=== Exercise prompt ===
Edit the data from the line that contains "Identify the location of Post." through the line that contains "Session is located at coordinates (225, 33).", replacing "screenshot" with "screen capture" and leaving everything else unchanged. Return only those lines.

(Data for locating described items)
* * *

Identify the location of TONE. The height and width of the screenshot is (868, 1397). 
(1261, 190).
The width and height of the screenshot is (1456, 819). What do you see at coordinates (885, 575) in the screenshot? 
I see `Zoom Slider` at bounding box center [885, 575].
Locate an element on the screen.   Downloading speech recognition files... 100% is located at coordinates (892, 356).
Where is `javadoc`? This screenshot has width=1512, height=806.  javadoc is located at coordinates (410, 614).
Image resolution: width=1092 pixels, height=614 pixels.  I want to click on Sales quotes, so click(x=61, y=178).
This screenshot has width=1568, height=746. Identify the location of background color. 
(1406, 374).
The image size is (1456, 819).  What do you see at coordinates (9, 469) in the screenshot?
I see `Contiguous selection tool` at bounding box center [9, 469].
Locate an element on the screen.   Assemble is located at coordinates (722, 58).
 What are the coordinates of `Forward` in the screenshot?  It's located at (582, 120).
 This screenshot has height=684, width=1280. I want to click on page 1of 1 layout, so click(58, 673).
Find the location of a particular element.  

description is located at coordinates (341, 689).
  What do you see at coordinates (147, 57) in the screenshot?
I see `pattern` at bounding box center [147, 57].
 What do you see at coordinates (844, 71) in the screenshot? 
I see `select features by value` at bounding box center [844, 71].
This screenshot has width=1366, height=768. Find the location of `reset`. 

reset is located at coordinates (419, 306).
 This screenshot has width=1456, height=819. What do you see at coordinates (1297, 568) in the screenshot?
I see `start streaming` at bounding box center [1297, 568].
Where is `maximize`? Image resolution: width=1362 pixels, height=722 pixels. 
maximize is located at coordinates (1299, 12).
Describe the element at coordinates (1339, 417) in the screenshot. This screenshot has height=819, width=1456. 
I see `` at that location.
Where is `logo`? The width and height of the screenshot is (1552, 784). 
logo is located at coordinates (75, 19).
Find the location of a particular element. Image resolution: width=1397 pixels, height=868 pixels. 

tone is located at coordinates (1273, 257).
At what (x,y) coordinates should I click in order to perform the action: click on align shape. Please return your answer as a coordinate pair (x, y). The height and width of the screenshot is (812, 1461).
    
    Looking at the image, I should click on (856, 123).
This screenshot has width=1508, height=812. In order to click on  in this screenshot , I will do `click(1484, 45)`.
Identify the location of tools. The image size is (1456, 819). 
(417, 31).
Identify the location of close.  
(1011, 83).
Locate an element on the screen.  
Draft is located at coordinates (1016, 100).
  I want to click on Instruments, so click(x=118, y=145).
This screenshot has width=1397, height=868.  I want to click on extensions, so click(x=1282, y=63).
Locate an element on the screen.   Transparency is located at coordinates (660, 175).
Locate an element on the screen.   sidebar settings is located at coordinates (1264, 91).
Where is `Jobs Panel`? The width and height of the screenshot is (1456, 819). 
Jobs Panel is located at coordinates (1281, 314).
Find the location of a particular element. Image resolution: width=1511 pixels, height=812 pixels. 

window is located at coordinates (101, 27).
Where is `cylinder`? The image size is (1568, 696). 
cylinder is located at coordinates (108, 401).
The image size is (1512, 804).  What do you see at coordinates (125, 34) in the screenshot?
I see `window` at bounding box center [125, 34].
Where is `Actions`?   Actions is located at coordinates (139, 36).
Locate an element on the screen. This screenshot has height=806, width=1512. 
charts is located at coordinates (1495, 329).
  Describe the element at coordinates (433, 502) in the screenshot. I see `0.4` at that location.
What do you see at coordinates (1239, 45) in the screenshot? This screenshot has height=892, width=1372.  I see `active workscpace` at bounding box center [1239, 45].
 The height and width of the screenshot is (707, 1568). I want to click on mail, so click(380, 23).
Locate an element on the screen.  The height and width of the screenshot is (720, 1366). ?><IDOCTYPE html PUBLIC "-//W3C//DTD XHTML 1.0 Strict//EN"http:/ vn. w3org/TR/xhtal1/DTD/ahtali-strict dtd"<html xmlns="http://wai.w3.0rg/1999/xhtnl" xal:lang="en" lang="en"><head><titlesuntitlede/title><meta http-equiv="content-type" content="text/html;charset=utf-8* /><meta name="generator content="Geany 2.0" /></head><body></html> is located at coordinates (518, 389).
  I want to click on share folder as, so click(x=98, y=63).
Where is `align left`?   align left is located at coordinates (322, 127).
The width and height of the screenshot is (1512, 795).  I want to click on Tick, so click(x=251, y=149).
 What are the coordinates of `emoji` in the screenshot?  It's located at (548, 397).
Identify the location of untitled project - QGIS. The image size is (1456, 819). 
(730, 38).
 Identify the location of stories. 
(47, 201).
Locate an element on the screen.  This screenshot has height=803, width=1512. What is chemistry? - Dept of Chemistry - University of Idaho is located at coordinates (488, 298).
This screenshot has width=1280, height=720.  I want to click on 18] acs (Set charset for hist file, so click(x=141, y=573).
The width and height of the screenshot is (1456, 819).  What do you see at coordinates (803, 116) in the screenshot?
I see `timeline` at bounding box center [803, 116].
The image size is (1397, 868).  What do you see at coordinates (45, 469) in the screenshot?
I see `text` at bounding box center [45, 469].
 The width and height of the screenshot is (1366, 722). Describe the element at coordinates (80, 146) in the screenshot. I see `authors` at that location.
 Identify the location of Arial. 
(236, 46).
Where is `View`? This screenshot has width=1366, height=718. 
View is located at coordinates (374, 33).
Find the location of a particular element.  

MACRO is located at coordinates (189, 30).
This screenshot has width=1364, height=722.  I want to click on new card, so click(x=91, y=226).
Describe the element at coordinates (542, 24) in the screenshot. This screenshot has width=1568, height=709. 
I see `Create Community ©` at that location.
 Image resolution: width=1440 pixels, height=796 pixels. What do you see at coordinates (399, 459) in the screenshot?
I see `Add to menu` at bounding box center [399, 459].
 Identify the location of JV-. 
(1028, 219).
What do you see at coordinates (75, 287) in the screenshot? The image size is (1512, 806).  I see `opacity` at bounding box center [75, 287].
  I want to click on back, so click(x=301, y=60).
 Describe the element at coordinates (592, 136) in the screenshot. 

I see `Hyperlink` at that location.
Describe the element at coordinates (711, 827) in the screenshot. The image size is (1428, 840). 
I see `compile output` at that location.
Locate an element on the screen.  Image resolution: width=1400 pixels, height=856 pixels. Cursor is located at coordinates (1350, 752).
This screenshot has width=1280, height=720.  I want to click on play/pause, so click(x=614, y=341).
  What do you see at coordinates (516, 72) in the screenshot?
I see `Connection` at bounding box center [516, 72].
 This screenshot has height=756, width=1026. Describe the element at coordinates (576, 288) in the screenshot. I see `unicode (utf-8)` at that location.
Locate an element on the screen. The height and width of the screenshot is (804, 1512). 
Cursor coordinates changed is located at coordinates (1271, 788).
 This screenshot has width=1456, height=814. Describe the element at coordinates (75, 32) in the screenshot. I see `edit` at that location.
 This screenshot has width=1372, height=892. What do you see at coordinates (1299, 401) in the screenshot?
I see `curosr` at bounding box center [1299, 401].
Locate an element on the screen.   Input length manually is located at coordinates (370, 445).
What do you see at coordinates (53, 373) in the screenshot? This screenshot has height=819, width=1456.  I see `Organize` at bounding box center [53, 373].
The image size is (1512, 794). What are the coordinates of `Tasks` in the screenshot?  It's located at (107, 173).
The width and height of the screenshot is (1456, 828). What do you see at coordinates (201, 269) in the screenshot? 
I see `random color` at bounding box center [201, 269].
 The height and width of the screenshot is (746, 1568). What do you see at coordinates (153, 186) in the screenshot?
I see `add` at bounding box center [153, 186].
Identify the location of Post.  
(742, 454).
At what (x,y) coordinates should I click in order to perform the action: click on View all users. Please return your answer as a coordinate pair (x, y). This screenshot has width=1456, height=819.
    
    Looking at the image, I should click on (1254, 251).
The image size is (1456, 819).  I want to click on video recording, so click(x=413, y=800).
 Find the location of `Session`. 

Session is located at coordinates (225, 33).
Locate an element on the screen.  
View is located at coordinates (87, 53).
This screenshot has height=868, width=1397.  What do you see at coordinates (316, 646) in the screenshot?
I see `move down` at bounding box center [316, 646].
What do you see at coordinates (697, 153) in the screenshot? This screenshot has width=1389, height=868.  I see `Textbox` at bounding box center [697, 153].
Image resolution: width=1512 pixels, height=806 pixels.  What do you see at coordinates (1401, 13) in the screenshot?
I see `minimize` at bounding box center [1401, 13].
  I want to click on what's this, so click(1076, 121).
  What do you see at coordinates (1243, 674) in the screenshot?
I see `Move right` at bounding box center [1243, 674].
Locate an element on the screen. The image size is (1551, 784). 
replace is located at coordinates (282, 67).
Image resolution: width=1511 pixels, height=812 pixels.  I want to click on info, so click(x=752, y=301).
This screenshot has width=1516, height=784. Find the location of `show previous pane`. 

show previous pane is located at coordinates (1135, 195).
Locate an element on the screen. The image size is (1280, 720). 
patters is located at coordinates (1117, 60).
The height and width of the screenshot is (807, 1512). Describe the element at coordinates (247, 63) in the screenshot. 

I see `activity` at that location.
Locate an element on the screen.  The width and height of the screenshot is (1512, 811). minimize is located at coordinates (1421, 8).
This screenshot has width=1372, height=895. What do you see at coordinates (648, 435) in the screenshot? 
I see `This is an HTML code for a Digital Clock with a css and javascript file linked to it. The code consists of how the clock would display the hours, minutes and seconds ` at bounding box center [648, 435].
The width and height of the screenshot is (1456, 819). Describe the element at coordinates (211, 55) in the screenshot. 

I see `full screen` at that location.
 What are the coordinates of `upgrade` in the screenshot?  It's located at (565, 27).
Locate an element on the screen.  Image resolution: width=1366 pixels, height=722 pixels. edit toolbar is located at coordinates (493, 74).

* * *

=== Expected answer ===
Identify the location of Post.  
(742, 454).
At what (x,y) coordinates should I click in order to perform the action: click on View all users. Please return your answer as a coordinate pair (x, y). This screen capture has width=1456, height=819.
    
    Looking at the image, I should click on (1254, 251).
The image size is (1456, 819).  I want to click on video recording, so click(x=413, y=800).
 Find the location of `Session`. 

Session is located at coordinates (225, 33).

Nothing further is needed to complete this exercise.